1
El día en que ella visitó la sala de disección
tenían cuatro hombres tumbados, negros como pavos quemados,
a medio despedazar. Rezumaban un vapor
avinagrado como de cubetas mortuorias;
los chicos de las batas blancas comenzaron a trabajar.
La cabeza de su cadáver se había hundido
y ella apenas podía reconocer nada
entre el caos de cráneos y pellejos rancios.
Un raquítico trozo de cuerda lo sujetaba.
En sus frascos, criaturas con nariz de caracol miran ensimismadas y brillan.

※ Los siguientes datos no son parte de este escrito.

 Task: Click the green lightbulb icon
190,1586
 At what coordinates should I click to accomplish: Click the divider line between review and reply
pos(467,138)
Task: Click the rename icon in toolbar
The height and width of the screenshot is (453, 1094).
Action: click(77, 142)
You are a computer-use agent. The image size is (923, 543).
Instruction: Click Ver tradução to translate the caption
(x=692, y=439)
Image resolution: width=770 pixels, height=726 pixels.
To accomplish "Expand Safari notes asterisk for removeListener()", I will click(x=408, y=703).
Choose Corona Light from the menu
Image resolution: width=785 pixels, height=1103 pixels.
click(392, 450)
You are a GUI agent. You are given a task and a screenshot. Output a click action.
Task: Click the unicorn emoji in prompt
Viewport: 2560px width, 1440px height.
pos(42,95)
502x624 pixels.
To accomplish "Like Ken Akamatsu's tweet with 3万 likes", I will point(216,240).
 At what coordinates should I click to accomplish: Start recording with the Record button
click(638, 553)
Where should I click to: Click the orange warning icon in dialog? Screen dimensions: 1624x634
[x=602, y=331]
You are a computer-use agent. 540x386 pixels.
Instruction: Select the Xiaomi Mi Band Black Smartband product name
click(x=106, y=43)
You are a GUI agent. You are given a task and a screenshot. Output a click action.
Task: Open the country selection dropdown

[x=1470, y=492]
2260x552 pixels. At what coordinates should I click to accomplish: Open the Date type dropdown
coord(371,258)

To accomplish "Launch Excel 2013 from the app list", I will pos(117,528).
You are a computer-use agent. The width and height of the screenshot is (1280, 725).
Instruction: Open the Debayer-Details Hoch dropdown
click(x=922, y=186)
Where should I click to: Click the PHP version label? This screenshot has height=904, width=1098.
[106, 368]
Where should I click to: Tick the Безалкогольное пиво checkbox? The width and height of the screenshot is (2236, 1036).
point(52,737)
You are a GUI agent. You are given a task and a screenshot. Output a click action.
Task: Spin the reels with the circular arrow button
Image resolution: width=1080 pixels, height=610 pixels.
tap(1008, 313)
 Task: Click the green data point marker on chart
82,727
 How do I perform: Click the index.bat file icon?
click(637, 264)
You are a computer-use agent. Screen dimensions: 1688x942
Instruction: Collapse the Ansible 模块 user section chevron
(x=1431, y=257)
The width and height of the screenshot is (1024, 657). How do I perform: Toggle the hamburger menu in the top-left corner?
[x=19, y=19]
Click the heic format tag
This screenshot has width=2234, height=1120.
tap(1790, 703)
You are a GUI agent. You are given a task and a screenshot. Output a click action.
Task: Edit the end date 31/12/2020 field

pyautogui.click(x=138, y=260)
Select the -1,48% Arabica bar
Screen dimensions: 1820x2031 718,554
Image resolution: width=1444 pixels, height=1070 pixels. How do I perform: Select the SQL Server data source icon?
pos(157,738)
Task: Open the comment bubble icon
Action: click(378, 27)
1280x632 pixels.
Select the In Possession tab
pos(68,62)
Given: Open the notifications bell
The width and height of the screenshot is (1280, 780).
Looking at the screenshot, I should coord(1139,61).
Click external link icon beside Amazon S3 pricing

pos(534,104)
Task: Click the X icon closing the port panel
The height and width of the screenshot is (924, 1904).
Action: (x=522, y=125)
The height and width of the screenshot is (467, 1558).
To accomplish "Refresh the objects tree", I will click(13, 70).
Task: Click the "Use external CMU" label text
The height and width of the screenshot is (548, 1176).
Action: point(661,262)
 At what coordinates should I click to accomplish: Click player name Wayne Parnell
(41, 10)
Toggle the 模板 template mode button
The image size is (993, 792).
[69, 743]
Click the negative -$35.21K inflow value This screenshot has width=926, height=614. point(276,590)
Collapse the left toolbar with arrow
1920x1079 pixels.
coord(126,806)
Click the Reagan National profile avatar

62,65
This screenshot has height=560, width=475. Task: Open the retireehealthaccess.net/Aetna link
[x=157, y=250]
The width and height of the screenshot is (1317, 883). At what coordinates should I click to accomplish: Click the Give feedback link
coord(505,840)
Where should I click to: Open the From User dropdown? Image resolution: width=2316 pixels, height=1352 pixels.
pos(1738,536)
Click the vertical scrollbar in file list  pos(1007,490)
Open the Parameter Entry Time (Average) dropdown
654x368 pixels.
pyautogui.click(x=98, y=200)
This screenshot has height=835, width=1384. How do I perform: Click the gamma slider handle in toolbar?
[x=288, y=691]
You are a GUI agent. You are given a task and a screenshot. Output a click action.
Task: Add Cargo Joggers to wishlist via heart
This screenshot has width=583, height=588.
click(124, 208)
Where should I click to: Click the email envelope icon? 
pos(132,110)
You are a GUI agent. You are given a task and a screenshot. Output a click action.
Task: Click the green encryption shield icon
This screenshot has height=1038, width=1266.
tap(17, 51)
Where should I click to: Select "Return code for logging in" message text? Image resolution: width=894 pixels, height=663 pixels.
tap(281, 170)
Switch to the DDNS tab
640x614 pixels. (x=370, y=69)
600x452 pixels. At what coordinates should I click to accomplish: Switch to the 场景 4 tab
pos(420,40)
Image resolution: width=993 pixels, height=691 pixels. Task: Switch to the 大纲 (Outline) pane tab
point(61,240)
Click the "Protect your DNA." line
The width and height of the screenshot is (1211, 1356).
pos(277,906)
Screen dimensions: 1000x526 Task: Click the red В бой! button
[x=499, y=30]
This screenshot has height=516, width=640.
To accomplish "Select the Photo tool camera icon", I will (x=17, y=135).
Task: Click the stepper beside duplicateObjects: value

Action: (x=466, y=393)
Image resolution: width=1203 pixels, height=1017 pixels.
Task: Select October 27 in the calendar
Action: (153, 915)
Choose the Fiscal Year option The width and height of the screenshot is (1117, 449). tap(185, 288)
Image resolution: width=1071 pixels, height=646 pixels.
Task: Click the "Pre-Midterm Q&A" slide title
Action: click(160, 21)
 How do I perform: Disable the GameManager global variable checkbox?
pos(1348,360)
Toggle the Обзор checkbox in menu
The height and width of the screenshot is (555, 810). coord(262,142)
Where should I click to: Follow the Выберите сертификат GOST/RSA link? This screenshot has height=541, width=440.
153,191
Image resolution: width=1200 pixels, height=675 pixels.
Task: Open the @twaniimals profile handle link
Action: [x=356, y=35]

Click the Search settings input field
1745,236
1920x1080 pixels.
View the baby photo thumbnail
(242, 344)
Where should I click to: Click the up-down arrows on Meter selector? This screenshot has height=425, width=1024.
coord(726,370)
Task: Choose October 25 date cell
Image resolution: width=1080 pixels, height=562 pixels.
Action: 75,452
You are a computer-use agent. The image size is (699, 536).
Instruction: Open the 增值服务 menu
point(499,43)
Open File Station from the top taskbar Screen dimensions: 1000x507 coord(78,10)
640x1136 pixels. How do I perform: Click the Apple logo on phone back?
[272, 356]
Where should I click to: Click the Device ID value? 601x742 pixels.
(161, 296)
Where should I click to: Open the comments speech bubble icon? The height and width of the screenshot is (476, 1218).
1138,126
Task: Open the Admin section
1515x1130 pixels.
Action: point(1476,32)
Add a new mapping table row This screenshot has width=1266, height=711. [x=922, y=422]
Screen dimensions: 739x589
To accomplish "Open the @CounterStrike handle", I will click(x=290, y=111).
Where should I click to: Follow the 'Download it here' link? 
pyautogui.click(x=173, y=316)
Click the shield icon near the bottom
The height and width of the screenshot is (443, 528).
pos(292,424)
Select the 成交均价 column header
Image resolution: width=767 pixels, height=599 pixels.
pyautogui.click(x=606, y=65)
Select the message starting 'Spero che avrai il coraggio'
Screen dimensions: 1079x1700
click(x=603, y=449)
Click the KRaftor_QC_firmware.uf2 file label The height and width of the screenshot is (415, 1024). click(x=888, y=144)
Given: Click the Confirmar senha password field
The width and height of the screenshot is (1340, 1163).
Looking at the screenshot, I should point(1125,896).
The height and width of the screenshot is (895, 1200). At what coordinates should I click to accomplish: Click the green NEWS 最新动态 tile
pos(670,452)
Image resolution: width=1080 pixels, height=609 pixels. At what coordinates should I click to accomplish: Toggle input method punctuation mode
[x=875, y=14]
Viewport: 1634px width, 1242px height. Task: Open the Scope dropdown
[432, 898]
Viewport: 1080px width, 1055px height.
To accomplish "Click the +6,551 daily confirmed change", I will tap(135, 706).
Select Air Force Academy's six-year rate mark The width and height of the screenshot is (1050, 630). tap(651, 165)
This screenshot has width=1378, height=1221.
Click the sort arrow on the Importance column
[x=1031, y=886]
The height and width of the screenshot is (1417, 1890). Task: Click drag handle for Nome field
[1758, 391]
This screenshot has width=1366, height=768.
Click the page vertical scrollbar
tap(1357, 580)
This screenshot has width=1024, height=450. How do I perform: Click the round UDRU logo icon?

Y él le entrega el corazón roto como una herencia resquebrajada.
2
En la panorámica de Brueghel de humo y matanza
sólo dos personas no ven los montones de carroña.
Él, a flote en el mar de azul satén
de sus faldas, canta en la dirección
de su espalda desnuda, mientras ella se inclina
sobre él, con una partitura entre los dedos,
ajenos ambos al violín en manos
de la muerte cuya cabeza ensombrece su canción.
Florecen estos amantes flamencos; no por mucho tiempo.
Mas la desolación, detenida en la pintura, perdona al pequeño paisaje
distraído, delicado, desde el borde inferior derecho.